For the records that follow, please set down exactly the lines between the one holding "The image size is (2325, 767)." and the one holding "This screenshot has height=887, width=1667.", inclusive, and only those.

____________________

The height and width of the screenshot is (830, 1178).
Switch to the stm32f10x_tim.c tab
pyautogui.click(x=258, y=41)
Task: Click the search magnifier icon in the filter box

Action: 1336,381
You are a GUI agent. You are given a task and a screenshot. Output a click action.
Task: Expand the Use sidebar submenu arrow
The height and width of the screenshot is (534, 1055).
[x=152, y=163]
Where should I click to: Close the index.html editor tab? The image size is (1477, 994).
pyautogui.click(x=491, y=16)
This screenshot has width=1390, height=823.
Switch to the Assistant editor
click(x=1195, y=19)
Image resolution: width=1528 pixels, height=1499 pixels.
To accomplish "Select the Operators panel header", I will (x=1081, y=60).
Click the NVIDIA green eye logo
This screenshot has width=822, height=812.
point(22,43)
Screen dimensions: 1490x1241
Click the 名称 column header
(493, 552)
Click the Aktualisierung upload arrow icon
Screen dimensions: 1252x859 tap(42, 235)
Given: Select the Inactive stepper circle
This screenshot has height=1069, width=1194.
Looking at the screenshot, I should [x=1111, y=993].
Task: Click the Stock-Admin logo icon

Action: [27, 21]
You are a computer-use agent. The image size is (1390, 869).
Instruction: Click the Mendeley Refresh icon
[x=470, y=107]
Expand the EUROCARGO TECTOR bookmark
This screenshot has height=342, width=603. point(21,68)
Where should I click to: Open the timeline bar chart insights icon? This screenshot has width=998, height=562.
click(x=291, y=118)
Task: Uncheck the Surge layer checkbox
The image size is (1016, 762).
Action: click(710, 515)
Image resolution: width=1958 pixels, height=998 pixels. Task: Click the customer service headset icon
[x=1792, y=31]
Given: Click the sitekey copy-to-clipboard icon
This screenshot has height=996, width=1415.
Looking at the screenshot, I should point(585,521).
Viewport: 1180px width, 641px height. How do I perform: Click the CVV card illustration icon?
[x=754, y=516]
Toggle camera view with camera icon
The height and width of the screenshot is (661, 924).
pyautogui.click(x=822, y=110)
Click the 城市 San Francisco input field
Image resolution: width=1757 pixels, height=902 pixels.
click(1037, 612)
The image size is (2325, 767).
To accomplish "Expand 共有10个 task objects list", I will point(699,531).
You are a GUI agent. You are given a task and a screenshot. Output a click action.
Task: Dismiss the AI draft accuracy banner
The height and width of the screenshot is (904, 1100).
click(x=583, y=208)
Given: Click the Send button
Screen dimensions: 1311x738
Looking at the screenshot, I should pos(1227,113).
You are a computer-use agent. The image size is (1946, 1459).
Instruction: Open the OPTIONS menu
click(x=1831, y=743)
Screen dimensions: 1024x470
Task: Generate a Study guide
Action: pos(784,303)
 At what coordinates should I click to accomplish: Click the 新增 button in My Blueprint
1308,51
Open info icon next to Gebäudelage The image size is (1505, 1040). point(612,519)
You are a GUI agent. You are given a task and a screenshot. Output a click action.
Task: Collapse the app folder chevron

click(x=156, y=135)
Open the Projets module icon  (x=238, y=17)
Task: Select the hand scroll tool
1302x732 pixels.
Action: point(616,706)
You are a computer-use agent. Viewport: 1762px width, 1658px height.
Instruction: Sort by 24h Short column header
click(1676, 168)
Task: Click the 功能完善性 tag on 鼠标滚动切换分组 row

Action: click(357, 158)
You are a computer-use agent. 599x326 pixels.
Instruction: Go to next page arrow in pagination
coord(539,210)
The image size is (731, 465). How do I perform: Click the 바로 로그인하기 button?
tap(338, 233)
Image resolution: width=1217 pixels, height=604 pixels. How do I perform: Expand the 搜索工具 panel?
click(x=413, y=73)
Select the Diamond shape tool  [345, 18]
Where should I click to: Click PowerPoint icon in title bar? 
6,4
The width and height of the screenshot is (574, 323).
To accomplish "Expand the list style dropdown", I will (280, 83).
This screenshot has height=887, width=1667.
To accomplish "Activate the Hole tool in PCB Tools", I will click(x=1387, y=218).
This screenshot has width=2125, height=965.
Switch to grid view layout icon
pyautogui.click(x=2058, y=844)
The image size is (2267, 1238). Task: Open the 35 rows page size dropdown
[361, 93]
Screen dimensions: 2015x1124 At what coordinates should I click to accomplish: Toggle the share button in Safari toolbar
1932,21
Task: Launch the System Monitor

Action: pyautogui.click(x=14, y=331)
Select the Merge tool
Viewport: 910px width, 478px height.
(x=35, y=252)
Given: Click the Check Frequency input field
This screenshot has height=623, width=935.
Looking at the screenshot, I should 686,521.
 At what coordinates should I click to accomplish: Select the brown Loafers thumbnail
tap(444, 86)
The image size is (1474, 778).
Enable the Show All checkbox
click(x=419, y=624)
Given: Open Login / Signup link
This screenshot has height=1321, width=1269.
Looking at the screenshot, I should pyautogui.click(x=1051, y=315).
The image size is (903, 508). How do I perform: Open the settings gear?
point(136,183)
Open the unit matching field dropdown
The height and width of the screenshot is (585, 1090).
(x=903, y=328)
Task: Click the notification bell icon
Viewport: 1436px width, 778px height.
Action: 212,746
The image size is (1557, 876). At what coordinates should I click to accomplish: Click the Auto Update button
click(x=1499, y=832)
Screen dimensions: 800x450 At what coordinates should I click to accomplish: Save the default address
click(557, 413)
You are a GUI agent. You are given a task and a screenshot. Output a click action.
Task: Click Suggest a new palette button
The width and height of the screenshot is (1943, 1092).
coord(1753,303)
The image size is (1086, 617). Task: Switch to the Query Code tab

____________________

### Your response
The image size is (2325, 767).
To accomplish "Expand 共有10个 task objects list", I will point(699,531).
You are a GUI agent. You are given a task and a screenshot. Output a click action.
Task: Dismiss the AI draft accuracy banner
The height and width of the screenshot is (904, 1100).
click(x=583, y=208)
Given: Click the Send button
Screen dimensions: 1311x738
Looking at the screenshot, I should pos(1227,113).
You are a computer-use agent. The image size is (1946, 1459).
Instruction: Open the OPTIONS menu
click(x=1831, y=743)
Screen dimensions: 1024x470
Task: Generate a Study guide
Action: pos(784,303)
 At what coordinates should I click to accomplish: Click the 新增 button in My Blueprint
1308,51
Open info icon next to Gebäudelage The image size is (1505, 1040). point(612,519)
You are a GUI agent. You are given a task and a screenshot. Output a click action.
Task: Collapse the app folder chevron

click(x=156, y=135)
Open the Projets module icon  (x=238, y=17)
Task: Select the hand scroll tool
1302x732 pixels.
Action: point(616,706)
You are a computer-use agent. Viewport: 1762px width, 1658px height.
Instruction: Sort by 24h Short column header
click(1676, 168)
Task: Click the 功能完善性 tag on 鼠标滚动切换分组 row

Action: click(357, 158)
You are a computer-use agent. 599x326 pixels.
Instruction: Go to next page arrow in pagination
coord(539,210)
The image size is (731, 465). How do I perform: Click the 바로 로그인하기 button?
tap(338, 233)
Image resolution: width=1217 pixels, height=604 pixels. How do I perform: Expand the 搜索工具 panel?
click(x=413, y=73)
Select the Diamond shape tool  [345, 18]
Where should I click to: Click PowerPoint icon in title bar? 
6,4
The width and height of the screenshot is (574, 323).
To accomplish "Expand the list style dropdown", I will (280, 83).
This screenshot has height=887, width=1667.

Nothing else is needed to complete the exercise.